Reducing bureaucracy in labour law
At the end of the 2024 calendar year, the Bureaucracy Relief Act IV (BEG IV) in particular created the necessary steps to enable HR departments to further advance digitalisation in aspects relevant to employment law. As of 1 January 2025, the BEG IV provides for some long-awaited simplifications, e.g. in the German Act on Evidence (NachwG). There has been a move away from the strict (manual) written form towards the (digital) text form, which also allows e-mails, for example.
While the NachwG until recently prohibited employers from handing over the essential terms and conditions of employment to employees in electronic form, this has been permitted since 1 January 2025, provided that the minutes are drawn up in text form (Section 126b of the German Civil Code) and transmitted electronically, the document is accessible, storable and printable for employees and the employer provides the transmission to the employees with a request for proof of receipt (Section 2 (1) sentence 2 NachwG). However, at the request of the employee, the employer must continue to provide the proof in the conventional form.

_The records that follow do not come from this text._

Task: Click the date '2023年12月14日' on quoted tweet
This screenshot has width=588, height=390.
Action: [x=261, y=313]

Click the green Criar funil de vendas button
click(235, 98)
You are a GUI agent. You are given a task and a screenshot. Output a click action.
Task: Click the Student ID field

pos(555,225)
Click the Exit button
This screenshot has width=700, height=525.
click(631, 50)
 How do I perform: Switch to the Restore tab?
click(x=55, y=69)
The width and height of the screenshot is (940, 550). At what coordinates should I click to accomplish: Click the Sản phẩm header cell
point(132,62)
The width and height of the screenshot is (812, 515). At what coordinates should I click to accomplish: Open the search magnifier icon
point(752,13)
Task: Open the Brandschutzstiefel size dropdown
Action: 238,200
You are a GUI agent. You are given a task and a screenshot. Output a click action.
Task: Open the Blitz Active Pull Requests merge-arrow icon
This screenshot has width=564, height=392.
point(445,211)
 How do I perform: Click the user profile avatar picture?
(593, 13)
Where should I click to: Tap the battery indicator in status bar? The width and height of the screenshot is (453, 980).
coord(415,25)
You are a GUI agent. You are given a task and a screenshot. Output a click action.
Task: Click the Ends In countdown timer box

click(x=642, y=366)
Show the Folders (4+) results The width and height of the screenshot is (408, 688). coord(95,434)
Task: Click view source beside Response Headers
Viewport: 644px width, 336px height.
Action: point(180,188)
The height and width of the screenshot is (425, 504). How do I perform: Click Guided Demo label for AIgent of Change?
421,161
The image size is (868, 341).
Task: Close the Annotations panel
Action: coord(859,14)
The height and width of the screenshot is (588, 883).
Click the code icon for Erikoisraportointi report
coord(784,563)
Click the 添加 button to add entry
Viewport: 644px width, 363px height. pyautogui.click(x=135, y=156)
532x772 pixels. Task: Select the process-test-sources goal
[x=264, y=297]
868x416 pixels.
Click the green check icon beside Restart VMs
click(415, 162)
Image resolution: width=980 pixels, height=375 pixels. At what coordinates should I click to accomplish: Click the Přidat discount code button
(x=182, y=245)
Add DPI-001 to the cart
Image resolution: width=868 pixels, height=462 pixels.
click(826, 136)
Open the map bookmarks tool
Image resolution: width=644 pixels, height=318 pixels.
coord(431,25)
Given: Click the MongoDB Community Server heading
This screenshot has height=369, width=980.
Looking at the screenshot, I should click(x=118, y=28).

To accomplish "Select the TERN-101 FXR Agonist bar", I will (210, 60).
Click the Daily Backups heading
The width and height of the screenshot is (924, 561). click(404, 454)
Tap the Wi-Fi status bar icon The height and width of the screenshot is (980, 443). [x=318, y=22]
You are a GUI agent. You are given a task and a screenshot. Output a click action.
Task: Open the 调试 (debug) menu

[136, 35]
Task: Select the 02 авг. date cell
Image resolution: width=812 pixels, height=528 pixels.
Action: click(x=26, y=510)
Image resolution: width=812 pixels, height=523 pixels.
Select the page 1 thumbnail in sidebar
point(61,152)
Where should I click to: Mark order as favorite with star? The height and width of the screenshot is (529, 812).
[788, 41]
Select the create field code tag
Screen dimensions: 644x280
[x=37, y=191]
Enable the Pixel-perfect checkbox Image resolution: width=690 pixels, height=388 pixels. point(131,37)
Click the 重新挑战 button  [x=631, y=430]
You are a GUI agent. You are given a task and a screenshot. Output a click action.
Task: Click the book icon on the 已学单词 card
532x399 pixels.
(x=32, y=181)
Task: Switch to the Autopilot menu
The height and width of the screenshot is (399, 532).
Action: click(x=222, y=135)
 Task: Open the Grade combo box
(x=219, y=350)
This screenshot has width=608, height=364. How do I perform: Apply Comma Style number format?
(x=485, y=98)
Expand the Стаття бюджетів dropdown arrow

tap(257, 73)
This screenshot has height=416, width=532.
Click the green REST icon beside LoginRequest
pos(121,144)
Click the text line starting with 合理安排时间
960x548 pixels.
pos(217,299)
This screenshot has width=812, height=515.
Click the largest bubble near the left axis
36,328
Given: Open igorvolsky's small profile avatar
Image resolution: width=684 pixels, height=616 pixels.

The strict written form - handwritten signature - also remains the same for fixed-term agreements in accordance with the Part-Time and Fixed-Term Employment Act (TzBfG). However, there has been a step towards simplification in the context of so-called fixed-term employment. The agreement, which provides for the termination of the employment relationship upon reaching the standard retirement age, can now also be made in text form in order to be effective. Section 14 (4) TzBfG does not apply.